Nos enseñan a hablar casi desde la cuna. Y es tal la emoción familiar alrededor del acto del lenguaje, que parece olvidarse por completo que la escucha es la otra gran habilidad comunicacional que debe enseñarse y entrenarse.
Aprender a hablar es entonces, y por supuesto, necesario, pero a la vez insuficiente para hacer posible una comunicación completa. Debe ser por eso que el gran Gadamer reflexionó acerca de nuestra sordera, de nuestra incapacidad para el diálogo. Tendría que existir también un método y una didáctica para crecer de manera más pareja entre el arte de hablar y el arte de escuchar.
Para todos es realmente difícil dejar quieto nuestro pensamiento para escuchar al otro con todos los sentidos y no perderse nada. Tendríamos que ser capaces de auto controlarnos y dejar la elaboración mental para un momento posterior, de manera que, con nuestros pensamientos, no estemos compitiendo con lo que nos quieren decir. Porque ese momento es único e irrepetible para poder escuchar con atención y ponernos en disposición para el entendimiento.
Puede parecer un tanto raro decirlo, pero incurrimos en un gesto violento cuando damos rienda suelta a nuestros libres pensamientos en un momento inoportuno, cuando, más bien, deberíamos estar atentos a escuchar. Debe ser por eso que contestamos a toda velocidad a lo que se nos pregunta, porque suponemos que responder rápido es un acto de viveza, agilidad, inteligencia. Parece que tuviéramos miedo al silencio, al pensar reposado y responsable. Es a lo mejor por eso que nos equivocamos tan fácil al juzgar, al valorar, al decidir con prejuicios automáticos. En ese caso, la virtud estaría más del lado de la lentitud.
- OIR es la simple recepción de ondas sonoras por el oído; es un proceso fisiológico involuntario y no requiere ningún esfuerzo mental.
- ESCUCHAR es una habilidad cognitiva y a la vez voluntaria. Es un proceso que requiere prestar atención a lo que se oye, procesarlo, interpretarlo y darle un significado.

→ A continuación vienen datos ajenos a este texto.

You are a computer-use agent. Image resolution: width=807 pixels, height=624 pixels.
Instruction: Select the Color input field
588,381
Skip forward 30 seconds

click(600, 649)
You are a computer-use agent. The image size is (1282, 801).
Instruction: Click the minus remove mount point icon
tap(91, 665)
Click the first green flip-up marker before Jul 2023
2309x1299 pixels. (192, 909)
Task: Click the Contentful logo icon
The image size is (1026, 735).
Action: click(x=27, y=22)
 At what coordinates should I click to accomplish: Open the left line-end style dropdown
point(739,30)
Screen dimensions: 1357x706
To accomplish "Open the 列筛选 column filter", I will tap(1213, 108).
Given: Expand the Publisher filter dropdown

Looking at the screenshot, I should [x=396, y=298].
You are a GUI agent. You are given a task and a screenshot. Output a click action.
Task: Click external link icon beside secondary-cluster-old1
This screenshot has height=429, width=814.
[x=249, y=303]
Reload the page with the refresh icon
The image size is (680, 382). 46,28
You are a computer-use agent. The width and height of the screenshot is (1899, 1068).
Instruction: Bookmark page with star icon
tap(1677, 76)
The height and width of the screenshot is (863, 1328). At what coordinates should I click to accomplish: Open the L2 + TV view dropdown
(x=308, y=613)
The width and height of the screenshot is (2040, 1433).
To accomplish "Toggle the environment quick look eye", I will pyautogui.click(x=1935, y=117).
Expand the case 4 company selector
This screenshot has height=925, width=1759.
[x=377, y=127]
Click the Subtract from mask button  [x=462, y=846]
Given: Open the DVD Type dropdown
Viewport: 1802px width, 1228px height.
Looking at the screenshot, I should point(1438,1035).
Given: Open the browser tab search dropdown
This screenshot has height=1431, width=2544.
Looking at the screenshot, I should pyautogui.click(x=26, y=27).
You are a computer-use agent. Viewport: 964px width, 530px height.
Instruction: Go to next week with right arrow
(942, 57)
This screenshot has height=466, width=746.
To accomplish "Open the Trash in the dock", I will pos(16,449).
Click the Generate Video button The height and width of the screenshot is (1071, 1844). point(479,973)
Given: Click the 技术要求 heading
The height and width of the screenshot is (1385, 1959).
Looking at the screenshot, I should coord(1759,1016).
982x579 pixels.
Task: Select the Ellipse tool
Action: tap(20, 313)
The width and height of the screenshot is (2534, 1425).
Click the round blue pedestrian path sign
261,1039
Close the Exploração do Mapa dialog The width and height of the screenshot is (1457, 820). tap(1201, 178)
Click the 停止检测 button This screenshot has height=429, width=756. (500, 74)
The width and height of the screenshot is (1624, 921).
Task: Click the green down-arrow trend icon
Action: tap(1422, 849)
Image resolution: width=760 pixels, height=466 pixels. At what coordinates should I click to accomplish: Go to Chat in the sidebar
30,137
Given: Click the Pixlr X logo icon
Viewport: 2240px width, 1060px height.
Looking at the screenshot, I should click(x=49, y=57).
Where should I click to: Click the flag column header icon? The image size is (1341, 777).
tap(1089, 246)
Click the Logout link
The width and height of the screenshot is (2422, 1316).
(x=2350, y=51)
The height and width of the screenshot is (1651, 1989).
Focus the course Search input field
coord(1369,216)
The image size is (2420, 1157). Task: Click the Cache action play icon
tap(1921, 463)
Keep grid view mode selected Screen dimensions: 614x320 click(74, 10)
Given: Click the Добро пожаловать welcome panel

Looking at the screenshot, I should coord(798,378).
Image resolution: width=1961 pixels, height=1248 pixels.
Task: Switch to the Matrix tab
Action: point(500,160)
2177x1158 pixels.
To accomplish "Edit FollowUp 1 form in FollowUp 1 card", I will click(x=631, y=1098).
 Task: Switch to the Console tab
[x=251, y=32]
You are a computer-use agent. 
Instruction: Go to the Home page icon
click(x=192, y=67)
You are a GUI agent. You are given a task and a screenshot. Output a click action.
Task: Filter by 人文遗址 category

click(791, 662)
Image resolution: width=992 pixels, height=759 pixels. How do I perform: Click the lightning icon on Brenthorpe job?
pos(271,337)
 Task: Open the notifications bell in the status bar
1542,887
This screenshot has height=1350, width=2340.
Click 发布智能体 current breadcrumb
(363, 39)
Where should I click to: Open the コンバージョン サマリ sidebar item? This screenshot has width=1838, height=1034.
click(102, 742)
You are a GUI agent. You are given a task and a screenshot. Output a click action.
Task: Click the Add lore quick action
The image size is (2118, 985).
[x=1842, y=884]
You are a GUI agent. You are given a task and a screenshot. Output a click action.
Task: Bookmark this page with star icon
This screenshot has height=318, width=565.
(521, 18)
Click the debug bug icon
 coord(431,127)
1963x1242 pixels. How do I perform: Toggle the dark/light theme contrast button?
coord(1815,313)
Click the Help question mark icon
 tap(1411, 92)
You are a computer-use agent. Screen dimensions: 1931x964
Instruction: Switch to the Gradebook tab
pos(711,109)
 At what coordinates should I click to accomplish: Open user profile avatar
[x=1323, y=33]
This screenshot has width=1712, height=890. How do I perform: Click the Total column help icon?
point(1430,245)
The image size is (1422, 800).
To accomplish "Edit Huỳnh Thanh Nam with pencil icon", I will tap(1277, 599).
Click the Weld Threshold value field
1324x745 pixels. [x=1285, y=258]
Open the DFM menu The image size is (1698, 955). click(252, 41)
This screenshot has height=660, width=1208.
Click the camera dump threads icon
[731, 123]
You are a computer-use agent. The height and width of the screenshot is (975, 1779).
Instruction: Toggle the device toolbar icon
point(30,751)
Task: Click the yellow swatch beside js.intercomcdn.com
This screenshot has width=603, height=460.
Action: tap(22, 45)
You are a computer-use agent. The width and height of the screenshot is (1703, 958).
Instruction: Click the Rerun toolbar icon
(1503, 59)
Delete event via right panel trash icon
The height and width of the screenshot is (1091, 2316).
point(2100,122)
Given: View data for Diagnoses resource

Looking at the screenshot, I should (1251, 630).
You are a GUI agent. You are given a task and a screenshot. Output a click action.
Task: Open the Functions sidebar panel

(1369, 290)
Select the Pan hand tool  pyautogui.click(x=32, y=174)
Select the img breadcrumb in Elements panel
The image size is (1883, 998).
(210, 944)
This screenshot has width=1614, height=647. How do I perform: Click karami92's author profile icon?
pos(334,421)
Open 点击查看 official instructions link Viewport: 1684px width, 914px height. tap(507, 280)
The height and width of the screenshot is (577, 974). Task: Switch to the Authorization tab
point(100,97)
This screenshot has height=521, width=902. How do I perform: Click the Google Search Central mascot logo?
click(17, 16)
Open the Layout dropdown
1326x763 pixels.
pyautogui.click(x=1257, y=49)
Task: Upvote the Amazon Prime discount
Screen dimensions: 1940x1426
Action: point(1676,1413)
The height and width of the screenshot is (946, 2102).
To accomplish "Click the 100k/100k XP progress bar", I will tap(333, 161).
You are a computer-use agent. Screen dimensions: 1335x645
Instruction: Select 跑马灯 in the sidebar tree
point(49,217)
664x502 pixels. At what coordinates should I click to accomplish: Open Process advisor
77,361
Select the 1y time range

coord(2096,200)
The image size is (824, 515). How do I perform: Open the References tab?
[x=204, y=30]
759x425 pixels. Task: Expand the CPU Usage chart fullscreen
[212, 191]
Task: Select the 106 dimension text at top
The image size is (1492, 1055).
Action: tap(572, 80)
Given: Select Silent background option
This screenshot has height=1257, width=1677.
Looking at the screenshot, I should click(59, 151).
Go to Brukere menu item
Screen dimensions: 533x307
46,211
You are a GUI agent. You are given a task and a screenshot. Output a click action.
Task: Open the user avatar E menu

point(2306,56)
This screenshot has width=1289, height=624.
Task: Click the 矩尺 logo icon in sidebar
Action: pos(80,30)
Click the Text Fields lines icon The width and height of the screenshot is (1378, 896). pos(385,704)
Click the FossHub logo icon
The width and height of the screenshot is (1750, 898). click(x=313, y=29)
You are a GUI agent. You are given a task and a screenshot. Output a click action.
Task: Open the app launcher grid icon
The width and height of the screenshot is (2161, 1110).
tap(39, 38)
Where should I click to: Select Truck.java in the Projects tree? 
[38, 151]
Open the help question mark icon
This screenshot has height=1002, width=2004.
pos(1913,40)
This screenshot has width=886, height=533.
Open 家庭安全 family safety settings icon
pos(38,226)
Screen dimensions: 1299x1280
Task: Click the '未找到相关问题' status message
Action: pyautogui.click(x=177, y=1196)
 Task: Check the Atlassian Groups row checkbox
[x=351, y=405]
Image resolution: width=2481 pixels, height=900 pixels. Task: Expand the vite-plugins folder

Podemos oír y, sin embargo, no escuchar y, por tanto, tampoco entender ni comprender. Y, en verdad, escuchar no es una tarea fácil dada la complejidad de los procesos interpretativos mediados por muchas especificidades como la cultura, la edad, las creencias, la situación social, la historia personal. Se necesita paciencia y persistencia.
Oír es fácil, pero escuchar requiere entrenamiento especial y nos prepara para ser mejores seres humanos, más sensibles, responsables y delicados; y si agregamos que la cultura es una red de conversaciones, comprendemos que ser culto es también preocuparse por afinar la escucha.